Disisi lain, Eliana, mengatakan bahwa di Indonesia sudah ada UU agraria No 5 tahun 1960 yang mengatur hak-hak masyarakat adat. Eliana mengurai yang dimaksud masyarakt adat itu siapa? UU agraria tersebut merupakan cerminan pasal 18 ayat 2 sehingga masyarakat adat harus memenuhi ketentuan diantaranya ada struktur adatnya atau yang dituakan, ada wilayah atau persekutuannya, dan ada komunitas masyarakat adatnya yang masih aktif. Eliana mencontohkan mislanya suku badui yang dinilai masih memenuhi unsur-unsur tersebut, dan masih banyak di wilayah lain.

“Selama ini memang ada aturan kepemilikan hak ulayat yaitu melului perda di masing-masing daerah, dan biasanya dimulai dari pengajuan oleh adat tersebut untuk mendapatkan sertifikat”. Tambah Eliana.

Eliana memprediksi, karena belum adanya UU Ulayat diprediksi tanah-tanah ulayat akan tergerus habis dan akan hilang, ia mencontohkan betawi misalnya yang saat ini sudah kehilangan tanah ulayatnya meski adat dan komunalitas masyarakat betawi masih ada. Belum lagi ancaman bagi adat yang nomaden dimana tanahnya bisa kembali diambil negara dan lari ke para investor “Kita butuh aturan produk hukum yang bisa berlaku untuk semua adat ulayat, bukan aturan yang sifatnya penafsiran-penafsiran atas pasal 18 ayat 2 UUD 1945 seperti saat ini. Negara harus cepat-cepat bikin UU hak ulayat”. Kata Eliana.

Eliana menyatakan, kebutuhan perlindungan tanah ulayat snagat urgen, “akan dikemanakan masyarakat adat jika tanah-tanah ulayat mereka habis diambil oleh negara atau investro untuk pembangunan. Harus ada aturan normatifnya, harus ada yang melindungi masyarakat adat, harus ada sanksi tegas pelanggaran-pelanggaran itu. karena saat ini kasus-kasus tidak jelas keadilan dan penyelesaiannya”. Jelas Eliana.

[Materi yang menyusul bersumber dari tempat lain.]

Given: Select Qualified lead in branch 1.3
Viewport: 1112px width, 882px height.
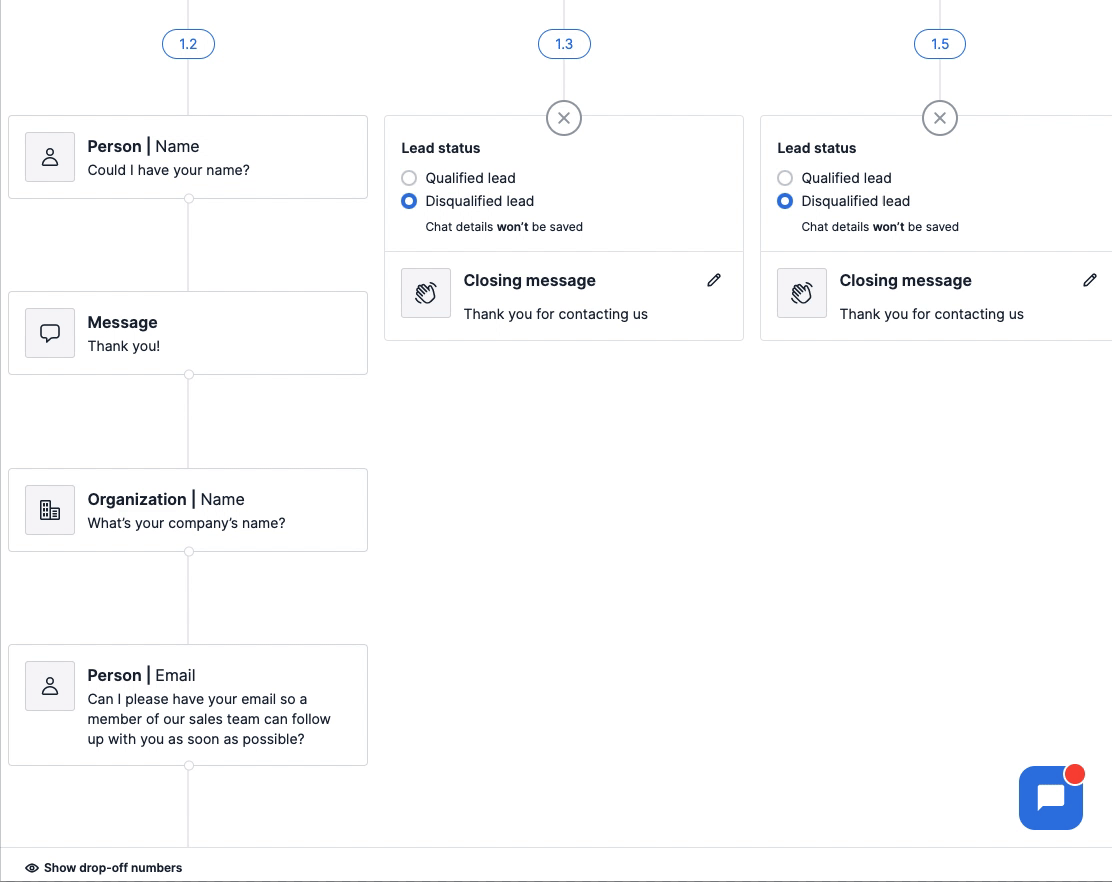Looking at the screenshot, I should pos(409,178).
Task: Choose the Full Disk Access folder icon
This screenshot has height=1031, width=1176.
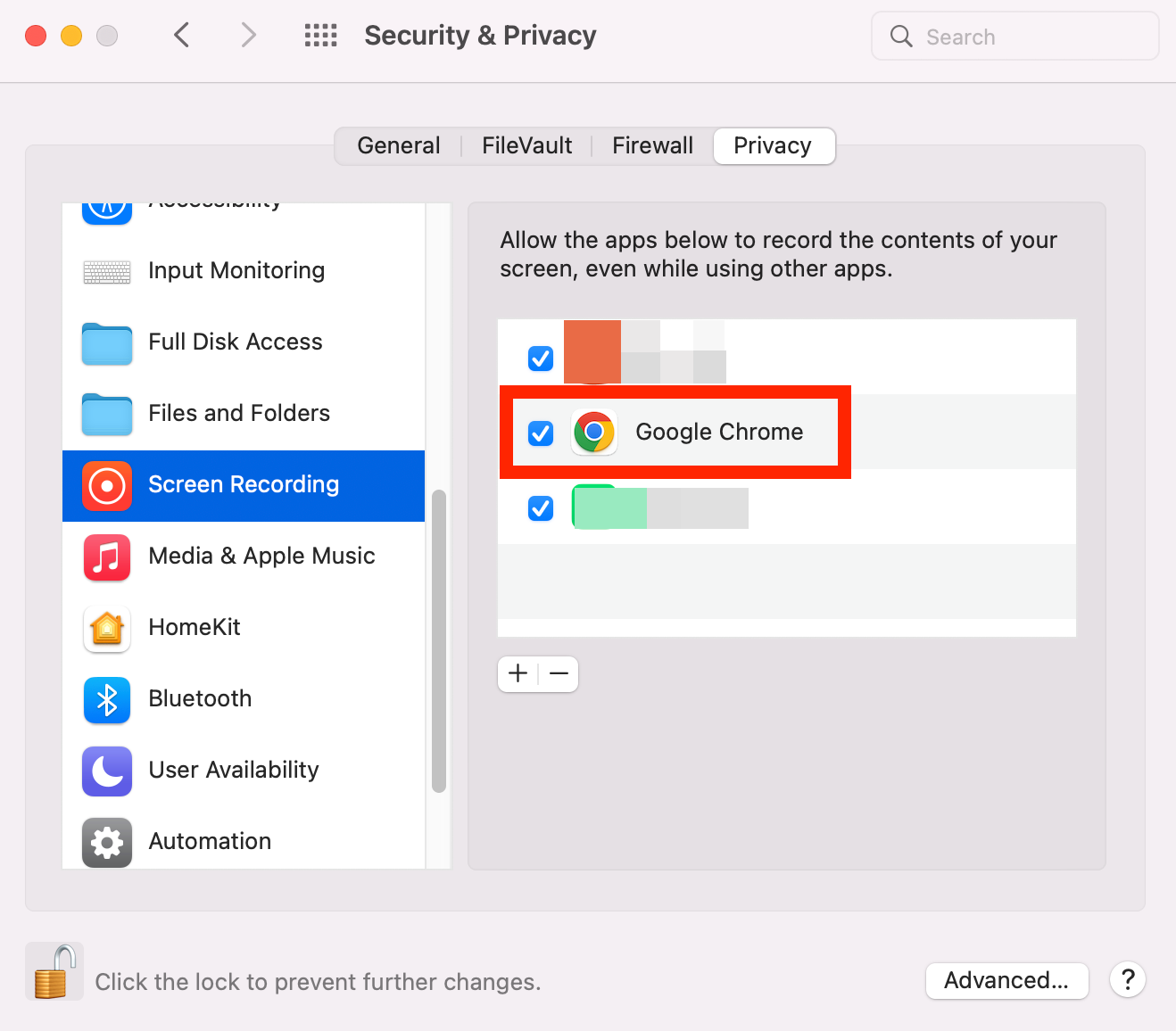Action: [x=107, y=342]
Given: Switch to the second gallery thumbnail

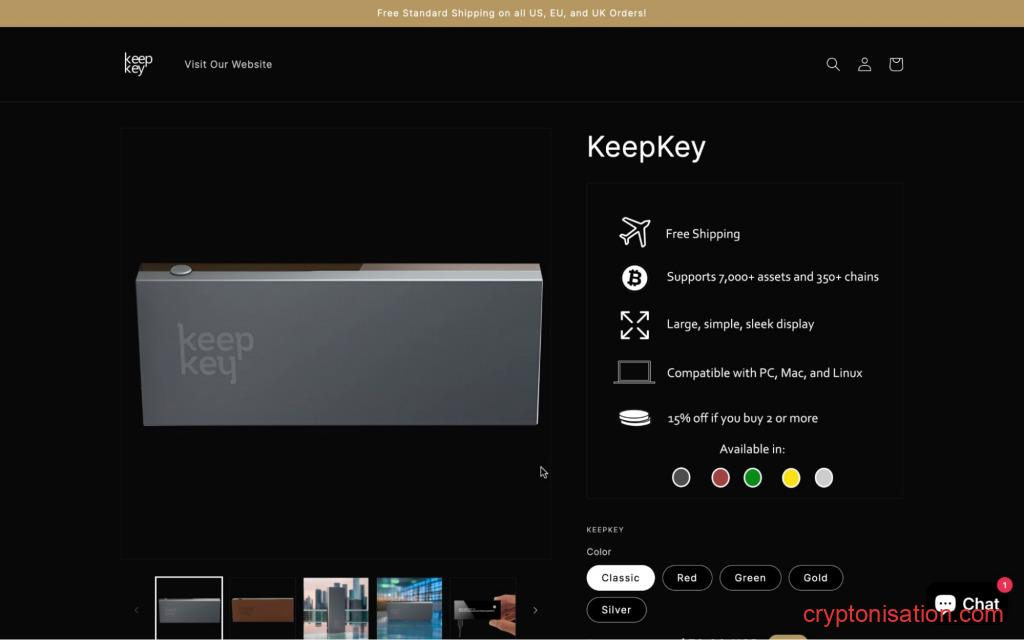Looking at the screenshot, I should tap(262, 608).
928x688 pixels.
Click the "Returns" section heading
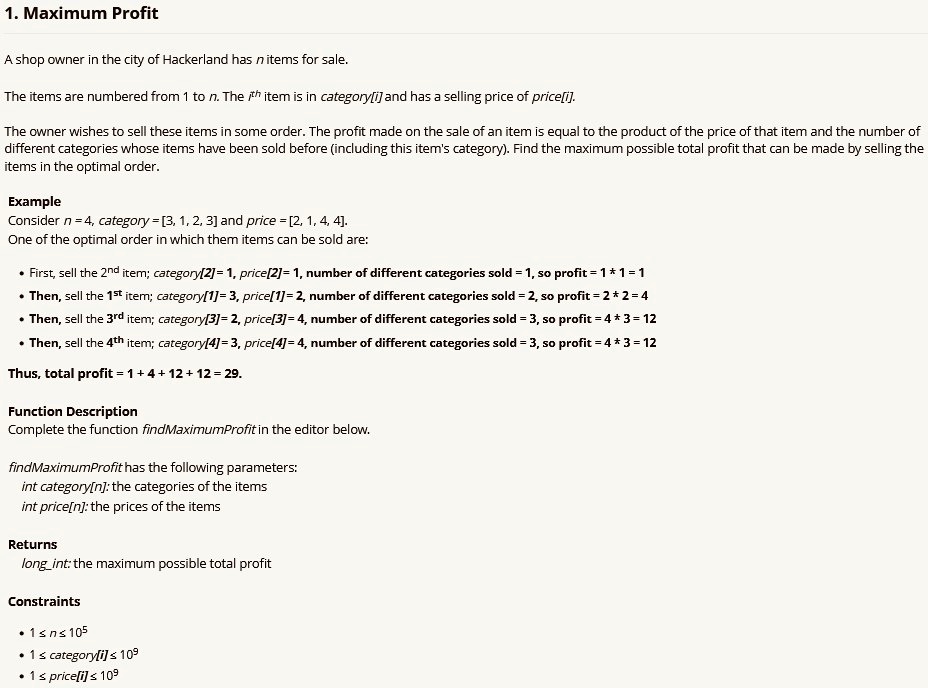coord(33,545)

Saat ini kita kurang pernagkat hukum untuk melindungi masyarakat adat dan hak-haka ulayat mereka. Permen Agraria hanya mengatur tanah ualyat sepanjang masih ada masyarakatnya, ada ketentuan melalui Kemendagri dengan produk SK Kepala daerah untuk melindungi tanah ulayat. Namun semua produk hukum tersbeut terbukti belum mampu melindungi hak-hak ulayat tanah adat kata kedua narasumber dalam paparan closingnya.